Hiç kuşkusuz bu “yargı” olmasaydı, standart bir politikacı olmadığını gösteren kimi tavırlarının bende yarattığı sempati duygusu çok daha yoğun olacaktı. Sayalım mı?

Mesela, “bizi bölmek, parçalamak isteyen” Diyarbakır Belediye Başkanı Osman Baydemir’e Kürtçe “ez te hezdikim” (seni seviyorum) deme cesaretini gösteren bir politikacı olması…

Mesela, katıldığı bir şarapçılık toplantısında söylediği “put kırıcı” o sözler: “Sen şaraptan ne anlarsın diyen varsa, ben bu nesnenin her şeyini bilirim de sadece tadını bilmem.” O vesileyle öğrendik, hayatının en güzel anlarının içki toplantılarında geçtiğini ve fakat ağzına bir damla bile alkol sürmediğini. (Bir politikacı için ‘cesur’ sıfatını hak edecek bir kalendermeşreplik; sanırım siz de kabul edersiniz).

Mesela, kulağındaki küpeyi şöyle izah eden bir oğulun babası olması: “İki gün önce deldirdim. Babama sormadım. Görünce ‘Deldirdin mi, yoksa takma mı’ dedi. ‘Delik’ dedim. ‘İyi, güzel olmuş’ dedi.” (Türkiye’de bu kadarını modern-laik bir sürü babanın söyleyemeyeceğini teslim edersiniz.)

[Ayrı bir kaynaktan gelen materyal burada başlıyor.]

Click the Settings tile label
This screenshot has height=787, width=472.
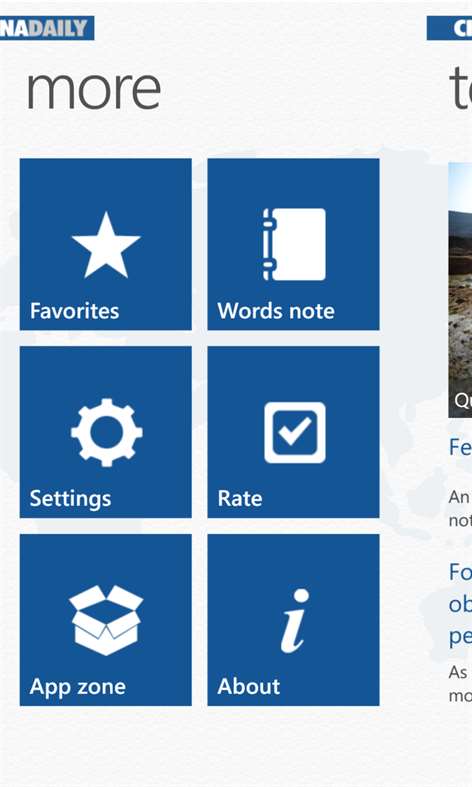tap(70, 499)
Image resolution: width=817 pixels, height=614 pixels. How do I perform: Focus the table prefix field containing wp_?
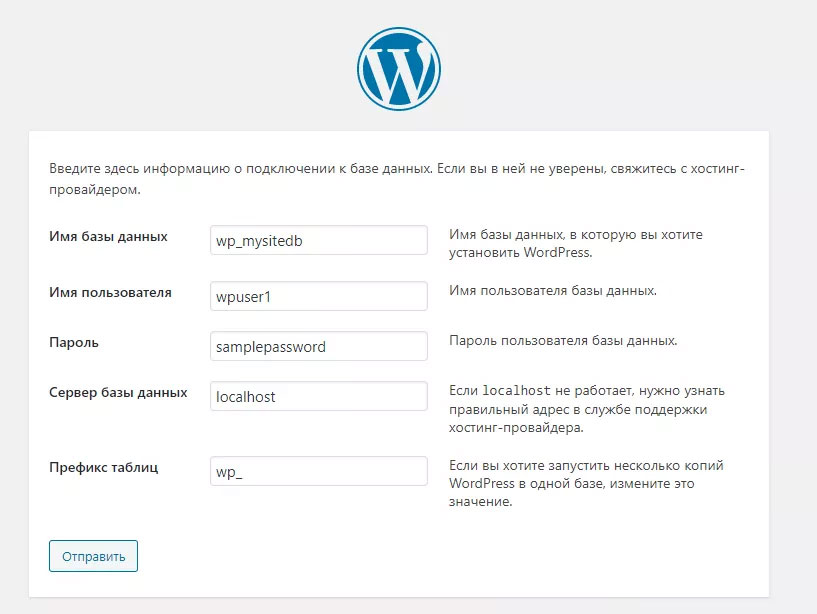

Sıra geldi, “bu kadarı yetmez bana” diyenlere… Onları da Şener’in malvarlığıyla ikna edeyim: “Sadece bir evim var. Bir politikacının daha fazla birikim yapamayacağı kanaatindeyim.”

Fakat heyhat, her şeye rağmen tam olarak ikna edemiyorum kendimi. Para hırsı yok belli ki, ama çok güçlü başka hırslarının (mesela iktidar) olduğunu hissediyorum. Bunu tolere edebilirdim ama bir şartla: Bu hırs gizlenmeyecek, ifade edilecek… İktidardan vazgeçme, daha büyük bir iktidarı satın almanın bedeliyse eğer ve fakat bu bize söylenmiyorsa, olmaz. Daha doğrusu olur da, bana uymaz.

Benim gibi bir ara “Latif Abi”nin hiçbir politikacıya benzemeyen tavrından etkilenen, ama sonradan gene benim gibi çark eden Hürriyet yazarı Ahmet Hakan şöyle yazmıştı:

“Sevgili Latif Abi… Hatırlarsan, ‘Politikayı bırakıp bir sahil kasabasına yerleşme’ havasına girdiğin günlerde sana ‘Kaç Latif Abi kaç’ diye seslenerek bir parça cesaret aşılamak istemiştim. Kaçtın… Ama Latif Abi, benim arzu ettiğim kaçış, böyle bir kaçış değildi ki! Ben daha melankolik, daha yiğitçe, daha ders verici bir kaçış arzu etmiştim. (…) ‘Bana sunduğunuz tüm nimetleri elimin tersiyle itiyorum’ türünden bir kaçış!”

Abdüllatif Şener’in kaçma ihtimali ve sonradan takındığı “Kaçtım ama, buradayım, görün beni” tavrının ağzımda bıraktığı kekremsi tatla Ahmet Hakan’ın ağzındaki tadın aynı olduğunu hissediyorum.

Neyse, işi tadında bırakalım… Ayrıntılara girersek ağzımdaki tadın daha da bozulacağını hissediyorum.

NOT. Portrenin yayınından bir gün sonra Yeni Aktüel dergisinin editörlerinden Çağla Kalafat’a şu e-mail’i göndermişim:

“Biraz önce Abdüllatif Şener aradı, portresi onu çok düşündürmüş, ‘siyasete girme’ konusunda benim kendisine tavsiyemi sordu, ben de daha önceki birkaç tavsiye vukuatımdan sonra bu işlerde yeminli olduğumu anlattım; yardımcı olamayacağımı söyledim. Bol kahkahalı bir görüşme oldu. Sonunda bir gün buluşup konuşmak üzere bitirdik.”